Romney joining Rubio and Lee to pound the table for a bigger child tax credit and other middle-class tax breaks would be a confounding development for Trumpists who hate his guts for various reasons, beginning with his vicious attacks on Trump in 2016, but profess that Bannon-style working-class populism is the future of the party. Trump pays lip service to that too but thus far he’s been content to rubber-stamp virtually anything Ryan and McConnell have sent him. Imagine if one of the points of Romney’s Trump criticism was that the president … isn’t populist enough. Imagine Breitbart trying to process that. Granted, Romney transforming from the most country-club Republican presidential nominee since Bush 41 into a blue-collar champion would seem absurd, but political transformations are what the Romney brand is all about. He was a liberalish Republican in Massachusetts, a values warrior in 2008, a business-friendly technocrat in 2012, and now he can be Johnny Populist. The only constant in life is Mitt’s inconstancy. He should embrace it.

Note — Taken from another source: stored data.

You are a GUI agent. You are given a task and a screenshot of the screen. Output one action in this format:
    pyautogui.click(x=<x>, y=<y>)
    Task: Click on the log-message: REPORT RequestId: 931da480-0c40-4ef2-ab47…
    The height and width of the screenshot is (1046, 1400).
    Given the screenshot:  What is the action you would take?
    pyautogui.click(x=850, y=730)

One last fun detail from the piece linked up top. Boyd Matheson, another prominent Republican, speculates that if the GOP gets wiped out next fall and ends up in the Senate minority, the man who could replace Mitch McConnell as minority leader is … Mitt Romney. Uh, really? A freshman senator with less experience than literally every other member of the caucus is suddenly going to play quarterback? I don’t think so. Matheson’s reasoning is that, with the Trump-led GOP having been dealt a strong rebuke by voters in the midterms, they’ll want to rebrand before 2020 to whatever extent they can as independent from the president. What better way to do that than to make the 2012 nominee, who’s famous for his withering criticism of POTUS, the new face of the Senate? If only it were that simple, though. For better or worse, the fortunes of congressional Republicans in 2020 will be tied to Trump’s own fortunes; having Romney as a counterweight to Trump won’t matter given the enormous gravity exerted by Trump’s far more massive political weight. And the whole thing would backfire by alienating loyal Trumpers, whom the party would need to turn out for downballot candidates in 2020. Making Romney minority leader could produce the worst of both worlds, in which Democrats and independents view Trump as the face of congressional Republicans despite Romney’s best efforts while Mitt-hating populist Republicans views Romney as the face of congressional Republicans despite Trump’s best efforts. The party’s better off sticking with a vanilla pol like Cornyn or Thune as new minority leader if McConnell is deposed after the midterms than with Mitt.